------ Supplied records
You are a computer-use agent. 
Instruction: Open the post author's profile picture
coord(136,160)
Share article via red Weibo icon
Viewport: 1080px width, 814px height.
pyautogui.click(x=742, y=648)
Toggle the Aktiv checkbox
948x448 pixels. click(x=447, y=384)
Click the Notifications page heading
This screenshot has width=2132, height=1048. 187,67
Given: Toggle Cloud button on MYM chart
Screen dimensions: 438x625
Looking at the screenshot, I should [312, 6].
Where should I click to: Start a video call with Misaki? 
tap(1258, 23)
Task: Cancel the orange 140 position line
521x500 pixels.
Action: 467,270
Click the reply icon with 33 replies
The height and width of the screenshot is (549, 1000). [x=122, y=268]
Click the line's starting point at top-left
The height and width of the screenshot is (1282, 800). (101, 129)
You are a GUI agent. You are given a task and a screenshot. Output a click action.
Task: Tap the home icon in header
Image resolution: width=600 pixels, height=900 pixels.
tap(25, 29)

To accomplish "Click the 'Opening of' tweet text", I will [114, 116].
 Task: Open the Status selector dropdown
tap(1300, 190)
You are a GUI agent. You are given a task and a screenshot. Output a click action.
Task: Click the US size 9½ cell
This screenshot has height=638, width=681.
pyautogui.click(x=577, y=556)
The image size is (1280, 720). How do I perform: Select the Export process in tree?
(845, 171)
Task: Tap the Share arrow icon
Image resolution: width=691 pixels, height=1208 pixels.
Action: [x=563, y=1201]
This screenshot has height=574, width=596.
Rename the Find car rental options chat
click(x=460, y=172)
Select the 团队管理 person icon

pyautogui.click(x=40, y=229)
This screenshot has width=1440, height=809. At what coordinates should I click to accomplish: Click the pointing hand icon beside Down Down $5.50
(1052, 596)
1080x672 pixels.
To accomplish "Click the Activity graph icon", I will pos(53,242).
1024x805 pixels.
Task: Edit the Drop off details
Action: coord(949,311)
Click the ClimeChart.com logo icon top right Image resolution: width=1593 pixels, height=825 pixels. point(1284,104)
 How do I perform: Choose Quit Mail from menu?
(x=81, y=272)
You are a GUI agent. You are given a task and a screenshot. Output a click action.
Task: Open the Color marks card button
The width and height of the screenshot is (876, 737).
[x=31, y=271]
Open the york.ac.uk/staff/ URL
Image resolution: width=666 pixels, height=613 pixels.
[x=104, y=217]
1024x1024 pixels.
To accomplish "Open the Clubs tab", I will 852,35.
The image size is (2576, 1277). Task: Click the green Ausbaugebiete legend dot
------------
§ Work required
In the entries above, identify each line that includes the string "button", then copy it.

§ Exercise solution
Given: Toggle Cloud button on MYM chart
Task: Open the Color marks card button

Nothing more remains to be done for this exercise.